What is expected
All lines in the entries below that hold "dropdown" make up the answer.

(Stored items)

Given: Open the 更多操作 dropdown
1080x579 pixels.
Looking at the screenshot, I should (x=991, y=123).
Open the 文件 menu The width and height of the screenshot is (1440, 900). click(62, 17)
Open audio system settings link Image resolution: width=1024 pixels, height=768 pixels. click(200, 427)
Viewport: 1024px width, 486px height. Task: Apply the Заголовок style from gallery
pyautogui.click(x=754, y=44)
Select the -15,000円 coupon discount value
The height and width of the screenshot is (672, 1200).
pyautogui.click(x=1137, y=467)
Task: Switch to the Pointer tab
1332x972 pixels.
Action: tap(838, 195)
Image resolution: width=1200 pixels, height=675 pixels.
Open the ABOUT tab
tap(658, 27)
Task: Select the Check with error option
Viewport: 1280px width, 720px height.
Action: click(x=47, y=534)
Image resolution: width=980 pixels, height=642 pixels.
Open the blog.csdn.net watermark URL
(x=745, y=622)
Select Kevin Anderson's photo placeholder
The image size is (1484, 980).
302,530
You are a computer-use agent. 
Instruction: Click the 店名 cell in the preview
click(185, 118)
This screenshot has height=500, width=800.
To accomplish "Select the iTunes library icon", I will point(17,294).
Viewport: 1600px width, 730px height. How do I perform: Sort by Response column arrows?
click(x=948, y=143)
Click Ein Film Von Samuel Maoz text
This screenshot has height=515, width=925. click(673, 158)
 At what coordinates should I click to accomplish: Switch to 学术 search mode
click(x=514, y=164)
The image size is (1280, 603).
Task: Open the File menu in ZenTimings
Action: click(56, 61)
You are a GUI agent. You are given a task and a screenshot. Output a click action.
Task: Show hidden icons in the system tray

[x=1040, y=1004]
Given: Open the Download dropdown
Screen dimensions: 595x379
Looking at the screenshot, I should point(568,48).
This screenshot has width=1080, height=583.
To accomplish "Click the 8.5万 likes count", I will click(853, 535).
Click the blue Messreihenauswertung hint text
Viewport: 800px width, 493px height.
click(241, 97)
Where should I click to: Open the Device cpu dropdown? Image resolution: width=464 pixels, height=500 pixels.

The answer
Given: Open the 更多操作 dropdown
Given: Open the Download dropdown
Where should I click to: Open the Device cpu dropdown? Image resolution: width=464 pixels, height=500 pixels.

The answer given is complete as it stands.